Auch mein unendlicher Schmerz gehört dazu - Ohne Negativ gibt es kein Positiv. Ich muss lernen es anzunehmen, für meine Fehler einzustehen, meinen Rücken gerade zu halten und die Angst wieder abzulegen.
Ich bin durch 15 Lehrjahre gegangen, habe vor mir und meiner Weiblichkeit des öfteren kapituliert, habe mich aufgegeben und bin wieder aufgestanden, habe alles mit mir alleine abgemacht, in den schwersten Situationen. Und ich hab es gern getan, ich bereue nichts.
Aber für irgendetwas müssen doch diese Wanderjahre gut gewesen sein?

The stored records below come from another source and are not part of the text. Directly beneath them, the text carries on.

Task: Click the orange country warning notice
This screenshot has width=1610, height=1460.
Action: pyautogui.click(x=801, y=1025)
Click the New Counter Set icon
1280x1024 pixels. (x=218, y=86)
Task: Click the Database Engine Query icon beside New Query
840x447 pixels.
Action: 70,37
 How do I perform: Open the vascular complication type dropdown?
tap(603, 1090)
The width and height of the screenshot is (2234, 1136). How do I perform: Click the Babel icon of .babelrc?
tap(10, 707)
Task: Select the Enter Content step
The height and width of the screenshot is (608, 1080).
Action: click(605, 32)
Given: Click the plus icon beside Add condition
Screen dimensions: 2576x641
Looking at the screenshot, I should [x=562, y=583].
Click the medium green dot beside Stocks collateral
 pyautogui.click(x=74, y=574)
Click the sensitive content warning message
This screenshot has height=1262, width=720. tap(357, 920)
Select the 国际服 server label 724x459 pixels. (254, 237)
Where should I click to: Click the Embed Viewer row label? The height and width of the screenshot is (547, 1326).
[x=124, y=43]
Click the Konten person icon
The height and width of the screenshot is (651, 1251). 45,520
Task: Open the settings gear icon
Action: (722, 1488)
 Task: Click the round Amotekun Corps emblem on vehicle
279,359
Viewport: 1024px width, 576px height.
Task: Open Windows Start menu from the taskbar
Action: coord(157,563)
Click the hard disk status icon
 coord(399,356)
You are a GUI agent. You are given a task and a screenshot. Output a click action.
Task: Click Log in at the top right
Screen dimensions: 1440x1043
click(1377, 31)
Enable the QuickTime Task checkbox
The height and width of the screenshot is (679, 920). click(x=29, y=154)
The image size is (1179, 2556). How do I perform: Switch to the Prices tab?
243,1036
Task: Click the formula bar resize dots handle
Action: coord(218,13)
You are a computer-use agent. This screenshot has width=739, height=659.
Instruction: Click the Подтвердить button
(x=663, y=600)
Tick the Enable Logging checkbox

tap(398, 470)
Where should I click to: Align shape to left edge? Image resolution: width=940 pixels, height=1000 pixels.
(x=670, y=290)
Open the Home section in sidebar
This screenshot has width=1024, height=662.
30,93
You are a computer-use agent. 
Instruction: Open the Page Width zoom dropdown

In mir finden tausend Explosionen statt, meine inneren Stimmen sprechen im Kanon. Sie diktieren mir mein Leben und eine Kraft treibt mich, dass ich meine es müsste mich zerreißen. Ich muss einen Ausdruck finden. Ich weiß, das war es noch nicht, es treibt mich weiter, ein Drang etwas zu tun. Es wird etwas „Großes“ sein - für mich. Mein ganzer Weg, auch mein Leidensweg, ist vorbestimmt. Ich weiß nur nicht, wann ich stehen bleiben und ich selbst sein soll. Noch nicht. Aber ich werde es herausfinden.

Nach außen bin ich wie eine Maschine die funktioniert, alles läuft geregelt ab, tack, tack, tack, nichts bringt mich aus der Bahn, tack, Alltag, Kinder, die ich unendlich liebe, Mann, Haushalt, tack - alles wird organisiert, alles klappt, tack, ich bin die treibende Kraft für viele, die mich umgeben - aber in meinem Innersten herrscht Chaos. Es sind tausende von Energien, die in tausend Richtungen strömen. Sie müssen gebündelt werden, um etwas zu erreichen - denn so wie sie jetzt herumirren, verpuffen sie im Nichts.
Jetzt stehe ich an einer Kreuzung mit einer schwarzen Tür, meiner seelischen Gefängnistür - aber durch eine Ritze scheint Licht. Ich muss diese Tür nur aufmachen und ins Licht gehen. Mich erwartet eine Aufgabe, der Weg ist bereit. Ich muss die Kraft haben, diesen Weg zu gehen, der mich dort hinbringen wird, wo ich hingehen muss.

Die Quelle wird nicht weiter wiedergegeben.